Could you put the lines of the listing below, from its start through the line with "This screenshot has width=540, height=382.", into a numbered list and leave out any blank lines?

=======

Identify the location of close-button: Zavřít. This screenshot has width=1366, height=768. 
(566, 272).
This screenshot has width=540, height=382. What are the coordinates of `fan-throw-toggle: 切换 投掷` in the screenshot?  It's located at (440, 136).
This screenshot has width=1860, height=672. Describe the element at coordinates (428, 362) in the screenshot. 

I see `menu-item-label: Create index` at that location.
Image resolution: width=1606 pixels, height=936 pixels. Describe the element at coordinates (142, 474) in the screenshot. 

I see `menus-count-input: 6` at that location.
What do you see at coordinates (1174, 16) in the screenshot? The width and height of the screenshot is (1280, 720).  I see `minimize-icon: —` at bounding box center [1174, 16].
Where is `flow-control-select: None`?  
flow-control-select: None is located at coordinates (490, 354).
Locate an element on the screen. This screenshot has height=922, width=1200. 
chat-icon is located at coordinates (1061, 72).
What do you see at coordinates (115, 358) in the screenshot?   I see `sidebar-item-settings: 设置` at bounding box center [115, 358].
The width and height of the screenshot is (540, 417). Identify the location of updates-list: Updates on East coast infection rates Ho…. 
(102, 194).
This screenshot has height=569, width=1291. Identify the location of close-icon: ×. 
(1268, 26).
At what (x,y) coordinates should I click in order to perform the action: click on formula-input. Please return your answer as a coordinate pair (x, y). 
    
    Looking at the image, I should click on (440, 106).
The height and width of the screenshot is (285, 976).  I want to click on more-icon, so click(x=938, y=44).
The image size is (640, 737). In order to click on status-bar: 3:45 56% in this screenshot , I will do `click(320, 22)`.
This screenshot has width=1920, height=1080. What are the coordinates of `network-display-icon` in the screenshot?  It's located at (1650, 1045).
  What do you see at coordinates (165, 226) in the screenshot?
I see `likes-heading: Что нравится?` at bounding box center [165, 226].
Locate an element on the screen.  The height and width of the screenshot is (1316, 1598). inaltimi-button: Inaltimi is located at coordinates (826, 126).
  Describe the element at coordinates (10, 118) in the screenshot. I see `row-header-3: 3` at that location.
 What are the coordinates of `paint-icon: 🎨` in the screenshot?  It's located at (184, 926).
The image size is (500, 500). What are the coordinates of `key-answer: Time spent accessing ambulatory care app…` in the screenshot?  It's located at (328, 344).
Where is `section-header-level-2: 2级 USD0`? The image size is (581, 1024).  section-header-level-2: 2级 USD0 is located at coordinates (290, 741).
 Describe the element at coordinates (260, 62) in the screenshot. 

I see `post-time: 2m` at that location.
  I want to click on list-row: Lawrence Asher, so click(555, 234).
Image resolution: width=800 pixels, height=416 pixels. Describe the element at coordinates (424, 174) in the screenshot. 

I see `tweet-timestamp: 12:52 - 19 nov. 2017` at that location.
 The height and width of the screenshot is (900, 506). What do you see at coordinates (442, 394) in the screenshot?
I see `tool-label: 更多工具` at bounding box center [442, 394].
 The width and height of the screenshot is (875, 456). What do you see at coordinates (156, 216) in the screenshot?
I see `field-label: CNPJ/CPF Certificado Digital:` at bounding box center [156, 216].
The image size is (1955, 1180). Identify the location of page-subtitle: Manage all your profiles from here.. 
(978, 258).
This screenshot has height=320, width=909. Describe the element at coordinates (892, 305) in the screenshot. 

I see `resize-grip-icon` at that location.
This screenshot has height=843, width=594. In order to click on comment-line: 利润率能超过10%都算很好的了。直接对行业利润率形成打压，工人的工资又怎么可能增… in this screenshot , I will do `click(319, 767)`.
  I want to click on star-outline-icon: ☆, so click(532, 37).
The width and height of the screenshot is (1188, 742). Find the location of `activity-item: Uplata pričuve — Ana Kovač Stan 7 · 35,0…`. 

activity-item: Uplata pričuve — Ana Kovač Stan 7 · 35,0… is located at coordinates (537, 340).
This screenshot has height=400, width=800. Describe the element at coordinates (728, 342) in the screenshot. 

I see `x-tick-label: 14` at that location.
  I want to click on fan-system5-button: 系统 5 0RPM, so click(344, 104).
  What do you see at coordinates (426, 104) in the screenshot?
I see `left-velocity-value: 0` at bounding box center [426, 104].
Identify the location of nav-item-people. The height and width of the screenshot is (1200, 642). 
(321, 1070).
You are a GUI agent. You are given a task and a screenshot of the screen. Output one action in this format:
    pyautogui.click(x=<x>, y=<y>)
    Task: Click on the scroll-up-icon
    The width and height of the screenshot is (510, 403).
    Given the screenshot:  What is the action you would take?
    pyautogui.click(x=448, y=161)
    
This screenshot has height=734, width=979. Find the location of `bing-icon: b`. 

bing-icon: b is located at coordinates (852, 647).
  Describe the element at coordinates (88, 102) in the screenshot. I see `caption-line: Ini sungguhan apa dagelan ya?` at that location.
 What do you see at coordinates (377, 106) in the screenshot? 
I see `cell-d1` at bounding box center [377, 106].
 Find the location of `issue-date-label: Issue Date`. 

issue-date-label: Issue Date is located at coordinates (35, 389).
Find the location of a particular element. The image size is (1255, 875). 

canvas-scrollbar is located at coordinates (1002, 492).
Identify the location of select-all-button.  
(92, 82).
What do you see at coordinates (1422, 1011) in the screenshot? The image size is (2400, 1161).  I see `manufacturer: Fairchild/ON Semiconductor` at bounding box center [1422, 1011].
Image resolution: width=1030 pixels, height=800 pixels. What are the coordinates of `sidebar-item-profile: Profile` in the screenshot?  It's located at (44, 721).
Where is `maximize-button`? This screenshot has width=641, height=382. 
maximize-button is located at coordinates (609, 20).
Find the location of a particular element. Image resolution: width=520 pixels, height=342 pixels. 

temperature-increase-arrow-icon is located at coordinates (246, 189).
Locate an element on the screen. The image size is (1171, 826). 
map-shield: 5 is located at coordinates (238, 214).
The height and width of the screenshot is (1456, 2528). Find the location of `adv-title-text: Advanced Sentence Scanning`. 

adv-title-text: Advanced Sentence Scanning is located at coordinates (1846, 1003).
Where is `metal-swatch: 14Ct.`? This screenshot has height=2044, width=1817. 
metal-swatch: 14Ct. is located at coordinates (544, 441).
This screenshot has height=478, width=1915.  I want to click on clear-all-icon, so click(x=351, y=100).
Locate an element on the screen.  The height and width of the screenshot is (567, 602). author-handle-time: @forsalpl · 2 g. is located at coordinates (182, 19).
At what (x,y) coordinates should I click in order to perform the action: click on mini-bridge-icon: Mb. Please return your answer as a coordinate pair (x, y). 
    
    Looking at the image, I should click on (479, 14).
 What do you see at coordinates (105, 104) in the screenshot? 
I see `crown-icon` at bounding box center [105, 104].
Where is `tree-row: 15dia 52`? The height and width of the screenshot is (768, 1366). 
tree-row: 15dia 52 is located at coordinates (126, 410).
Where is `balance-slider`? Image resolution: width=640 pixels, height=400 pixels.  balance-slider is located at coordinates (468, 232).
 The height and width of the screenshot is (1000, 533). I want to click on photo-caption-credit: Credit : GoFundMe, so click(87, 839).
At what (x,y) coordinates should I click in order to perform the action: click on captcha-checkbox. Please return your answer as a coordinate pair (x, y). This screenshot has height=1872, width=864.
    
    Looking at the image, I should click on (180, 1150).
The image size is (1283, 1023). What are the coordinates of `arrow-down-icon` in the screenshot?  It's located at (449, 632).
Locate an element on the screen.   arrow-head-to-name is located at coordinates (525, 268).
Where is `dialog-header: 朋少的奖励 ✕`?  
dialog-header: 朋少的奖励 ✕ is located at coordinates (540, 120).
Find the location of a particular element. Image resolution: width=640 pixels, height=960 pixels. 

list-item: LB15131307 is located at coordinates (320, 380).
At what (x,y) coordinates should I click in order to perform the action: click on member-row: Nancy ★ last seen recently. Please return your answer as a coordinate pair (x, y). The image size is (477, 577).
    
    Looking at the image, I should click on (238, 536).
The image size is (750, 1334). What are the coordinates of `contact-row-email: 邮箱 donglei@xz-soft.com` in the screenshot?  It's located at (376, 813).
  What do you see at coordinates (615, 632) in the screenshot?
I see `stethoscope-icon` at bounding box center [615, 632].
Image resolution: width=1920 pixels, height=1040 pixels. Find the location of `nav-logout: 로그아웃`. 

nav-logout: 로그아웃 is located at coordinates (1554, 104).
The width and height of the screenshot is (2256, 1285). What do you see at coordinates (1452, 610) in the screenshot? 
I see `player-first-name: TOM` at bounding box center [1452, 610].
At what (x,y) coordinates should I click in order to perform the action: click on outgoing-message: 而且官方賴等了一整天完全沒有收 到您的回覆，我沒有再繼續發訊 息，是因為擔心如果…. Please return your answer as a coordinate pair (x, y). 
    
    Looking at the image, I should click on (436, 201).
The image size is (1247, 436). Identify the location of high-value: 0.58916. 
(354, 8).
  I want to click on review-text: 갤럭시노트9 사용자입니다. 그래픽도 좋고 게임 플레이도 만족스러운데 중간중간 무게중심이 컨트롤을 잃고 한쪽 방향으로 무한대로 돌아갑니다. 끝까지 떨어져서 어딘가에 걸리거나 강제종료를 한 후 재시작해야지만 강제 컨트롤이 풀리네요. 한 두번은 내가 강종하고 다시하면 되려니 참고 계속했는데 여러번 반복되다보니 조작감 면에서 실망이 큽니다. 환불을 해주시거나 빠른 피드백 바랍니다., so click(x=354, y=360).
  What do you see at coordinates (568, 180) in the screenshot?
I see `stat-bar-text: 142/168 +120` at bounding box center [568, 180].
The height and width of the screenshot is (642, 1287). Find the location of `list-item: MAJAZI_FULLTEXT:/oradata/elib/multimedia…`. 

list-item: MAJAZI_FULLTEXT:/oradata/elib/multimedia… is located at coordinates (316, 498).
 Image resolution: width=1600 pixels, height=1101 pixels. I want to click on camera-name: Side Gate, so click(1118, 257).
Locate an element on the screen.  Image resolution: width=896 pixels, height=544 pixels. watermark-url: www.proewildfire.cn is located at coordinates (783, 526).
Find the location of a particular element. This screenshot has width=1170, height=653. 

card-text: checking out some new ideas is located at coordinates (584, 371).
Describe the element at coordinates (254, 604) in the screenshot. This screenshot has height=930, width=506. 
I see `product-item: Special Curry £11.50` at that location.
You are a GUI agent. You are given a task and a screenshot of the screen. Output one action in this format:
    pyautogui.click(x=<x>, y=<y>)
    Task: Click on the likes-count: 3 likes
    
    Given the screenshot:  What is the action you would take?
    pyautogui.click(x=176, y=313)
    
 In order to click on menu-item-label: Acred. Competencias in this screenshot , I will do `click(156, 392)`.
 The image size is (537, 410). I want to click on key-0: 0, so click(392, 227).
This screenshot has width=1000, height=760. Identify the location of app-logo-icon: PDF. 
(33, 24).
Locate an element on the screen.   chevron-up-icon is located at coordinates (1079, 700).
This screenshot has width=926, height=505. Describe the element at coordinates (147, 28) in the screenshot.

=======

## Exercise answer
1. Identify the location of close-button: Zavřít. This screenshot has width=1366, height=768. 
2. (566, 272).
3. This screenshot has width=540, height=382. What are the coordinates of `fan-throw-toggle: 切换 投掷` in the screenshot?  It's located at (440, 136).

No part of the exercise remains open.